━━ ENTRIES PROVIDED

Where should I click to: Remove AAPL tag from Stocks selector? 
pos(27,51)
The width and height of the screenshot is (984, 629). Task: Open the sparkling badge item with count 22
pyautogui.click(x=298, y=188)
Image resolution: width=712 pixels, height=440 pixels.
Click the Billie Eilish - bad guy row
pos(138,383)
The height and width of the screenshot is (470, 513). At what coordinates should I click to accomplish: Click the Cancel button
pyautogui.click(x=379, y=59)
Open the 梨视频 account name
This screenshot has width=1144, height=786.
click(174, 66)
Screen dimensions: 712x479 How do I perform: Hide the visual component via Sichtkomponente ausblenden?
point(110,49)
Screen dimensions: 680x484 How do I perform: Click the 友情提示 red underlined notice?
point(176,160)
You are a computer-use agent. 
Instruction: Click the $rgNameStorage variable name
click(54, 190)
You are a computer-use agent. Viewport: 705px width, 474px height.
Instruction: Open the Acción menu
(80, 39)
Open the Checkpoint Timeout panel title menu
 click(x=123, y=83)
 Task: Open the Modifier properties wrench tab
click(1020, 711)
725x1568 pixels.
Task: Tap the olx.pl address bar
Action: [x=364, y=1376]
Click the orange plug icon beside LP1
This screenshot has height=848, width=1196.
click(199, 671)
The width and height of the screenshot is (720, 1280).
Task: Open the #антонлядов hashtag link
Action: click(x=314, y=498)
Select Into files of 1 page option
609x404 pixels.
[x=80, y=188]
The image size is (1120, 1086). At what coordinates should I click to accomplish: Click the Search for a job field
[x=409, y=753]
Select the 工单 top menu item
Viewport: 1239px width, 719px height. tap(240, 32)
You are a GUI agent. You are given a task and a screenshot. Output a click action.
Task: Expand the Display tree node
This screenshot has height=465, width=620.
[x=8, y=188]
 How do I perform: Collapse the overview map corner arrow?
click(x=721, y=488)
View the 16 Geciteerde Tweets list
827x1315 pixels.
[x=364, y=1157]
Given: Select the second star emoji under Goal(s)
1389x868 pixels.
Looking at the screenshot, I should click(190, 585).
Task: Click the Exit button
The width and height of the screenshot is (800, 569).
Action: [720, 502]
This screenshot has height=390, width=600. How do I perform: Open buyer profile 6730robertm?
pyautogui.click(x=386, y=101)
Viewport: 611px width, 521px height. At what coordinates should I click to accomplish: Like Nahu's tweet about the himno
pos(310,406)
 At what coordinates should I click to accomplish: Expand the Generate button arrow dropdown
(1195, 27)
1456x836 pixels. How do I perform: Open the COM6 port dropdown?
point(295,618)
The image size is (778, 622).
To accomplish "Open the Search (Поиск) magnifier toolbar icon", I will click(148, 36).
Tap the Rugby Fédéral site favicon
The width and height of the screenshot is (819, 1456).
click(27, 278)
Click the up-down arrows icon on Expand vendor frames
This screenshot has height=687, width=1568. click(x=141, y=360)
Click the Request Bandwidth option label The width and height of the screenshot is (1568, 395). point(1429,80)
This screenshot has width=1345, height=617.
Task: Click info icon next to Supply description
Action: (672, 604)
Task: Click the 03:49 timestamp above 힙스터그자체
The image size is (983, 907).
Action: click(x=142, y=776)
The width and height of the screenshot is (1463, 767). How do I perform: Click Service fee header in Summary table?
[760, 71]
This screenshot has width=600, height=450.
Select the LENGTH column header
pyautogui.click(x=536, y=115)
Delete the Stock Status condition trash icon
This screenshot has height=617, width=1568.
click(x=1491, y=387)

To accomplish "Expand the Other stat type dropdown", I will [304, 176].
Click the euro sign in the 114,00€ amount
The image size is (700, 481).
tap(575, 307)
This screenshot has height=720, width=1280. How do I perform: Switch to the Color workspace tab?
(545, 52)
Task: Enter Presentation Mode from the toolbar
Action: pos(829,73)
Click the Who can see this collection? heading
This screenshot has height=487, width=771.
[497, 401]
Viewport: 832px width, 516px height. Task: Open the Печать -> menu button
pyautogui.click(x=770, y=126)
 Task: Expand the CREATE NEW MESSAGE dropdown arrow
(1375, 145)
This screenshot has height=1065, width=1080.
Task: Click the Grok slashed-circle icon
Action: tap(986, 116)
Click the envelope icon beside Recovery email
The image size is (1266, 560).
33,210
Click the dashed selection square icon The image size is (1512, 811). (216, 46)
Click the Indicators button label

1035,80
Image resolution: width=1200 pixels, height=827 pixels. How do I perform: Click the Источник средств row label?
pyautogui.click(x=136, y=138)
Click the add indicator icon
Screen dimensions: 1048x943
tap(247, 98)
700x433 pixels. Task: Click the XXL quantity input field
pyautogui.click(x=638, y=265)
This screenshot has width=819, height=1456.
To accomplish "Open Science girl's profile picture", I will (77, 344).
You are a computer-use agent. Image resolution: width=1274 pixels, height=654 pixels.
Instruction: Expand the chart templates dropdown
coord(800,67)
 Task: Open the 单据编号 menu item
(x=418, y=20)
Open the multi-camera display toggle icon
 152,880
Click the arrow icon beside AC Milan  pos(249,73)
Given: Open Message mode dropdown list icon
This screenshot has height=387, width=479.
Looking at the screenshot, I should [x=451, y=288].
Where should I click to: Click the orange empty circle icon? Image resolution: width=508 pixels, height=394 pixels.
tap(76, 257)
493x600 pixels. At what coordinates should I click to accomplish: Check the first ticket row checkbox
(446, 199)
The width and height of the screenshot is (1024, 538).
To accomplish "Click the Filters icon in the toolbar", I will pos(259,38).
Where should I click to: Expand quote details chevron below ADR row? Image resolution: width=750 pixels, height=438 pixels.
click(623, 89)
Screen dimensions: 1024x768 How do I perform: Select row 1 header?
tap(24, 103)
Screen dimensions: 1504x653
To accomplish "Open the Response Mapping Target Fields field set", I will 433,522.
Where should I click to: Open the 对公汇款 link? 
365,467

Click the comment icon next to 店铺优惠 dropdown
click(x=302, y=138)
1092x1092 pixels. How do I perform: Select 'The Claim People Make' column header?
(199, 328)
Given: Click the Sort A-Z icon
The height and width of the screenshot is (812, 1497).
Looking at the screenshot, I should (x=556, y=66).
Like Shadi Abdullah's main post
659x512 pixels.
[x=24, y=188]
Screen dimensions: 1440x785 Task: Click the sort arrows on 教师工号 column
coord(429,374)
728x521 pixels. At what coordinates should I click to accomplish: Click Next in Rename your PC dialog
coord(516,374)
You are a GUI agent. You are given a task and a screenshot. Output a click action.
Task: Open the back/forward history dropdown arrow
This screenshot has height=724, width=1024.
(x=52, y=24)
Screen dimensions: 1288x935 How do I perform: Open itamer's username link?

━━━━

### HOW TO COMPLETE THIS TASK:
In the listing, find all lines with the string "computer" and copy them.

### TASK SOLUTION:
You are a computer-use agent. 
You are a computer-use agent. Viewport: 705px width, 474px height.
You are a computer-use agent. Image resolution: width=1274 pixels, height=654 pixels.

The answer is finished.